BY EMILY MIBACH
Daily Post Staff Writer
The odds an incumbent member of Congress will be re-elected is over 90%, so few candidates sign up to run most years. But the decision of Rep. Jackie Speier, D-San Mateo, to retire has attracted an array of candidates to the June 7 primary including an Assemblyman, a Burlingame Councilwoman, a San Mateo County Supervisor and a Republican businessman.
San Mateo County Supervisor David Canepa has been leading a campaign saying he will buck the establishment and shake things up, saying the race is “not a coronation,” referring to his opponent, Kevin Mullin, son of the late South San Francisco mayor and Assemblyman Gene Mullin.
Assemblyman Kevin Mullin has been in the state legislature since 2012 and before that was a councilman and mayor in South San Francisco. He was endorsed by Speier, along with Congresswoman Anna Eshoo, D-Palo Alto, and former state Sen. Jerry Hill.

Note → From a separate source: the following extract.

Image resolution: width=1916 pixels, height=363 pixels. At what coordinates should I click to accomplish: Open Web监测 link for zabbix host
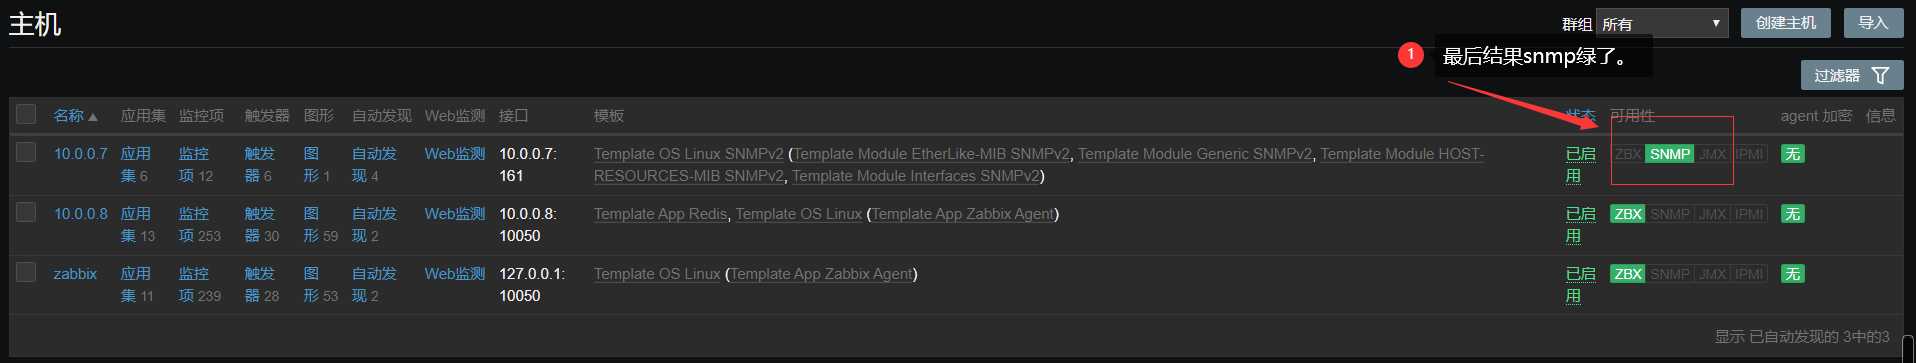(455, 274)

Mullin in an interview with the Post said he’s best suited for the position because he has the most experience, getting 60 bills signed into law, including the ability for Caltrain to put a sales tax on the 2020 ballot, being able to text 911 if in an emergency and moving elections from polling places to the mail.
Canepa is not necessarily an outsider, or new to politics. He was on the Daly City Council from 2008 to 2016 and has support from various county officials in both San Mateo and San Francisco.
Also, Canepa was president of the board of supervisors when $10 million of county-owned PPE was left outside in the rain. Since the issue came to light this year, after Canepa passed on the torch as board president, Canepa has been trying to pivot the spotlight onto County Manager Mike Callagy, grilling him with questions at supervisor meetings.
In an interview with the Post, Canepa said yes, the county messed up, calling the incident a “confluence of chaos.”
Steadily working just below the noise of Canepa and Mullin’s crossfire is Burlingame Councilwoman Emily Beach.
Beach is the only woman running, which may bring her additional attention after the Supreme Court leak earlier this week indicating the high court will overturn Roe v. Wade. Beach made reproductive rights a campaign issue from the beginning of her campaign, pointing out she is the only candidate with “skin in the game” when it comes to the issue.
Only one Republican is running — El Granada resident Gus Mattammal — who says he wants to use conservative approaches to achieve goals that may be favored by liberals.
An example he provided to the Post is universal health care. Mattammal pointed to Singapore’s health care system as a way to go. In that country there are three levels of care. Most residents pay into a health care fund for themselves that covers routine care. There is also catastrophic care, where if your fund has dried up or you have a serious ailment, you are covered through a nationwide account. The final level of care is a government investment that pays medical bills for the indigent.
All four agree that there is more that the area’s representative in Congress can do for housing.
Beach said changes to federal tax credits could make it more beneficial for developers to build affordable housing projects.
Canepa is interested in infusing federal money into states and counties for housing. He wants to see mixed-income developments funded by federal monies, acknowledging that developers will walk if a project won’t pencil.
Mattammal said he’d use his visibility as a congressman to help sell certain projects to the public. He also suggested that more nonprofits such as HIP Housing in San Mateo should get more funds from the government.
Mullin said he’d like to see the federal government pony up the funds for housing programs it has not funded. He said he thinks the feds can play a larger role in helping developments pencil, including funding mixed-income developments.
Mullin, 51, lives in South San Francisco with his wife and their twin boys. He is a lifelong county resident. He worked for Speier and his father when they worked in Sacramento. He has a small business called KM2 Communications, a video and multimedia production company.
Beach, 47, stepped down from a position at an education nonprofit to run for Speier’s seat. She’s worked both for nonprofits and as a business executive. She’s been on the Burlingame City Council for about seven years. She has two teens, 17 and 14, with her husband. Beach served as a captain in the Army, stationed in Saudi Arabia, South Korea and Texas.
Mattammal, 49, has never been elected to office. He has an MBA from Yale and a bachelor’s in physics and math from Pomona College. He is a director for Advantage Testing, a tutoring company with an outpost in Palo Alto that offers help to students of any age. Mattammal, an El Granada resident, lives three miles outside of the district with his wife. When asked if he would move into the district if elected, he told the Post that he’s asked voters if him living outside of the district is a big issue and they don’t think so.
Canepa, 46, lives in South San Francisco with his wife and their son. A graduate of Skyline Community College and University of San Francisco, he was the first in his family to graduate college.
Redwood City attorney Andrew Watters’ name will appear on the ballot, but he has dropped out.
The top two vote-getters in this race will move on to the November election in hopes to represent the district that spans from the southern portion of San Francisco to East Palo Alto.